Before you declare any RewriteRules, you need to tell .htaccess to turn on the Rewrite Engine.

Place the following near the top of your .htaccess file: RewriteEngine On The syntax for Rewrite Rules are as follows:

ReWriteRule url_pattern file_reference [FLAGS] Let's define these

  • URL Pattern: A Regular Expression pattern that will trigger the Rewrite
  • File Reference: The file that will be displayed
  • FLAGS: Optional enhancements such as redirection or case insensitive matching

For example, let's assume your old server only let you serve up plain html files. Now that you've moved to a host that doesn't use floppy disks, you've decided to implement some php.

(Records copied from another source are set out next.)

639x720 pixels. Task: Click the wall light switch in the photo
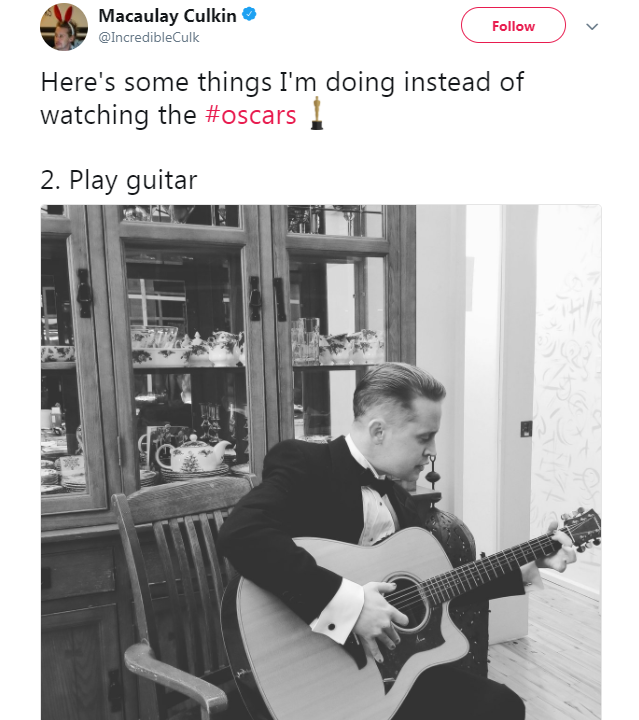tap(526, 428)
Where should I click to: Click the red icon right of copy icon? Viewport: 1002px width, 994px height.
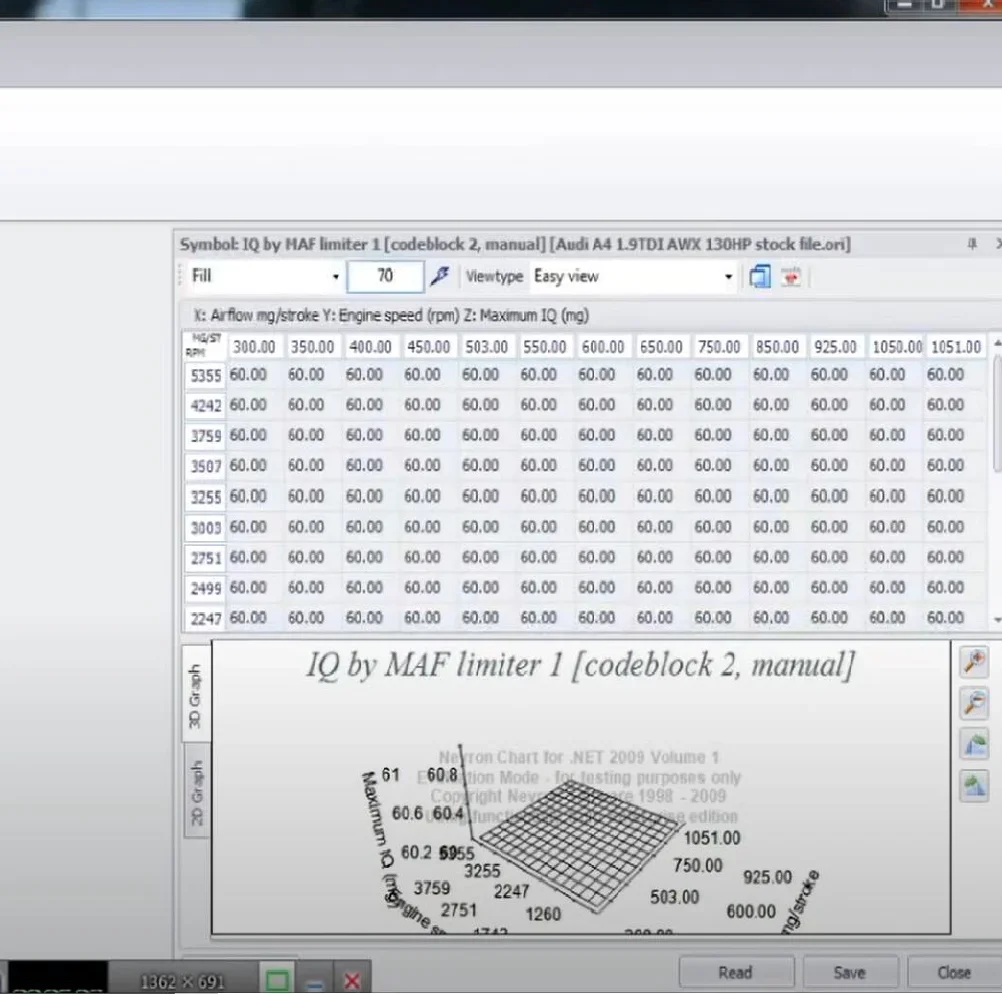point(791,277)
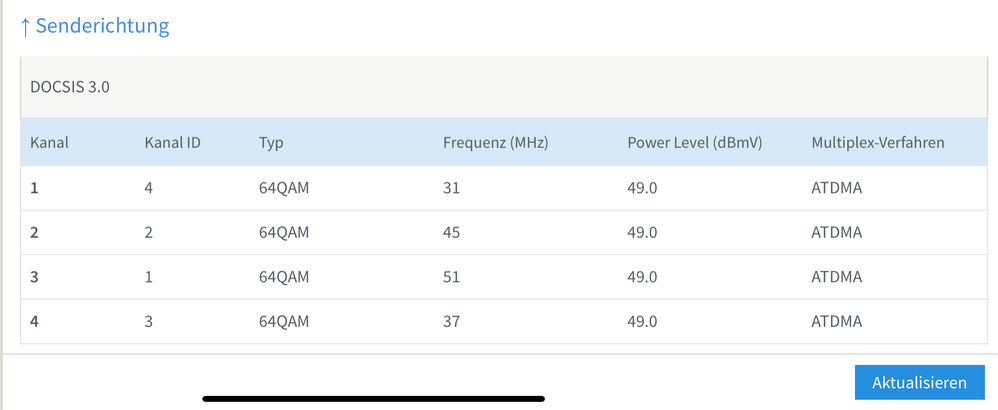Select the DOCSIS 3.0 table title
998x410 pixels.
[x=70, y=87]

You had a ton of html files that are now php files, and you don't want to incur any duplicate content issues or lose the link juice those html pages had garnered.

The solution:

RewriteBase /

RewriteRule ^(.*)\.html$ $1.php [R=301, L]

So now all requests to www.yoursite.com/whatever.html get redirected to www.yoursite.com/whatever.php

Explanation:

Let's start off with the URL pattern.

^(.*)\.html$

Now section by section:

^ The caret symbol matches the start of a string. In our case, the string is the URL. Rarely do you exclude the caret; without the caret, you can introduce ambiguities.

(.*) The dot operator for regular expressions matches any character. The star quantifier following represents "0 or more instances". Thus .* together yields "any character, 0 or more times". By '0 or more', I do not imply that the character has to be repeated: .* matches the strings aaaaa and 23e2323. Any character, any number of times.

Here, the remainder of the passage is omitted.